Patients who have an incidental finding of N2 disease at the time of resection
should receive adjuvant chemotherapy.
Bulky IIIA
No evidence suggests that patients with "bulky," multilevel ipsilateral
mediastinal nodes (N2) have improved survival with surgery and either pre- or
postoperative chemotherapy compared to treatment with chemotherapy plus
radiation therapy. This important issue was addressed in the multicenter
randomized Intergroup 0139 Trial involving patients with pathologically staged
N2 disease who received 45 Gy of induction radiation therapy plus two cycles of
cisplatin and etoposide to "debulk" tumors. The patients were then randomly
assigned to surgical resection of any residual tumor or to boost radiation therapy
plus an additional two cycles of chemotherapy. Although a significant
improvement in progression-free survival was observed at 5 years for those

patients randomized to surgical resection (22% vs. 11%; p = .017), the difference
in 5-year overall survival while favoring surgery (22% vs. 11%; p = .10) was not
significant. This is important since treatment-related mortality was greater in the
surgery arm (8% vs. 2%), with the majority of deaths occurring in patients
undergoing pneumonectomy.
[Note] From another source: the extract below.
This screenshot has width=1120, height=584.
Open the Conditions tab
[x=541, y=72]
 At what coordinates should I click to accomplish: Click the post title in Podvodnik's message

Patients who had persistent N2 disease following
neoadjuvant chemotherapy did particularly poorly, leading some oncologists to
conclude that surgery for bulky IIIA disease should only be conducted in patients
who have clearing of their mediastinal nodes following neoadjuvant therapy. The
main role of neoadjuvant chemotherapy is to control micrometastatic disease, and
if this macroscopically evident disease is not sensitive to chemotherapy, it is
unlikely that the microscopic disease will be controlled. Thus, surgical removal of
the primary tumor after such chemotherapy is probably fruitless. Likewise,
neoadjuvant chemotherapy generally should not be used to render inoperable
disease operable. One exception to this approach is T4, N0 or T4, N1 (stage IIIB,
see below) disease for which preoperative chemotherapy may provide enough
tumor debulking to allow otherwise unresectable disease to be resected.
Chemotherapy may allow chest wall resection for direct extension of tumor,
tracheal sleeve pneumonectomy, and sleeve lobectomy for lesions near the carina.